TEXT PROVIDED:
########################################
Create a function to train the model. The function will iterate over the training data for a specified number of iterations, updating the bias and weights at each step. The function will return the loss history and the final bias and weights.  
*Note: The loss history is a list of the mean squared error (MSE) after each iteration.*  
*Note: The function will utilize the `loss_MSE` and `update_bias_weights` function.*

In [None]:
# Train Model
def train(X, Y, b, W, learning_rate, learning_iterations):
    """
    Train a linear regression model for multiple features.
    Inputs: X - numpy.ndarray, the input feature values
            Y - numpy.ndarray, the true output values
            b - float/int, bias
            W - numpy.ndarray, weights for features
            learning_rate - float, the learning rate
            learning_iterations - int, the number of training iterations
    Outputs: (loss_history, b, W) - tuple, the loss history and the final bias and weights
    """
########################################
RECORDED DATA:
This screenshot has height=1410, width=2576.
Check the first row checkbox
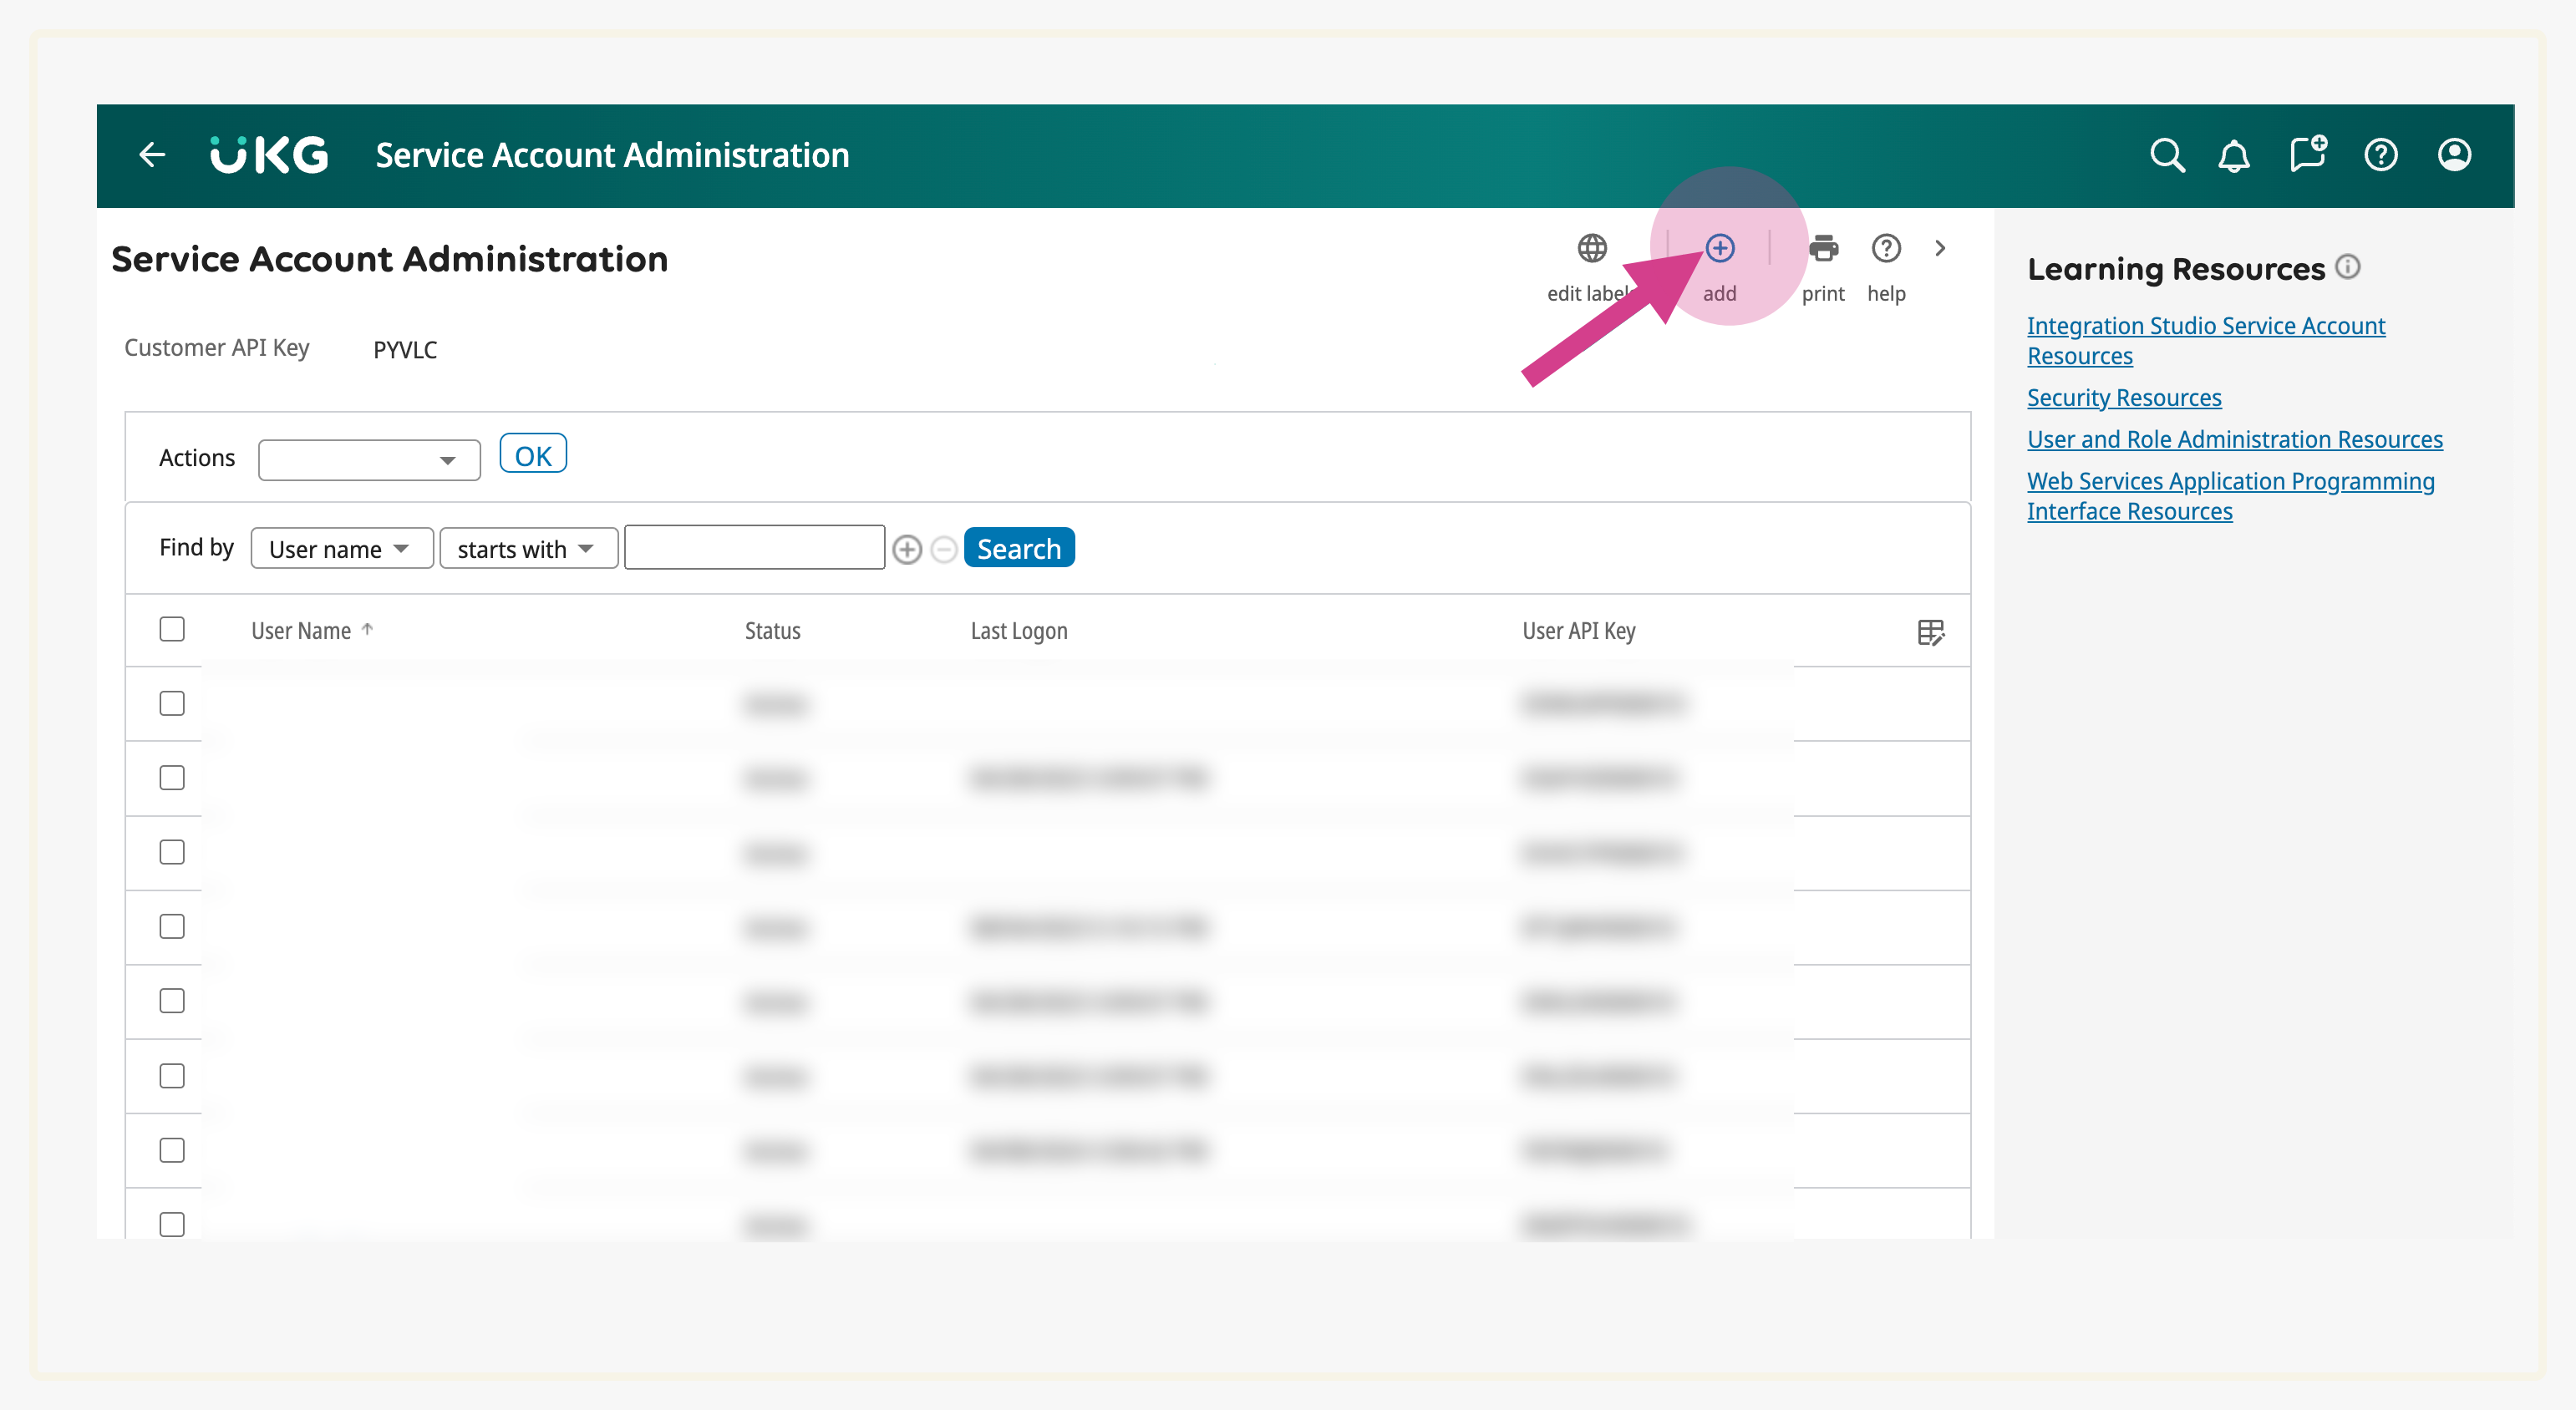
########################################
GOAL:
Write what comes next in the linear regression training code, starting right after its last line. The data is not needed for this.

ANSWER TO THIS EXERCISE:
    # replace ... with your code
    ...
    return loss_history, b, W

Create a function to find the optimal learning rate for training the model. The learning rate is a hyperparameter of gradient descent algorithm. Choosing the learning rate is challenging. A too small value may result in a long training process, whereas a too large value may result in learning divergence.  
*Note: This function uses the `train` function.*

In [None]:
# Select optimal learning rate
def optimal_learning_rate(X, Y, b, W, learning_rates, learning_iterations):
    """
    Select the best learning rate based on the final MSE.
    Inputs:
        X - numpy.ndarray, the input feature values
        Y - numpy.ndarray, the true output values
        b - float/int, initial bias
        W - numpy.ndarray, initial weights for features
        learning_rates - list, a list of learning rates to evaluate
        learning_iterations - int, the number of training iterations for each learning rate
    Outputs:
        best_lr - float, the learning rate with the lowest final MSE
        best_loss - float, the final MSE for the best learning rate
        results - dict, details of MSE for all learning rates
    """
    # replace ... with your code
    ...
    return best_lr, best_loss, results

Finally, time to piece all of work or functions completed earlier. Execute the cell below to test if your functions work properly.  
Use the following learning rates: [0.001, 0,1]. For each learning rate, train the model for 10000 iterations and record the final loss.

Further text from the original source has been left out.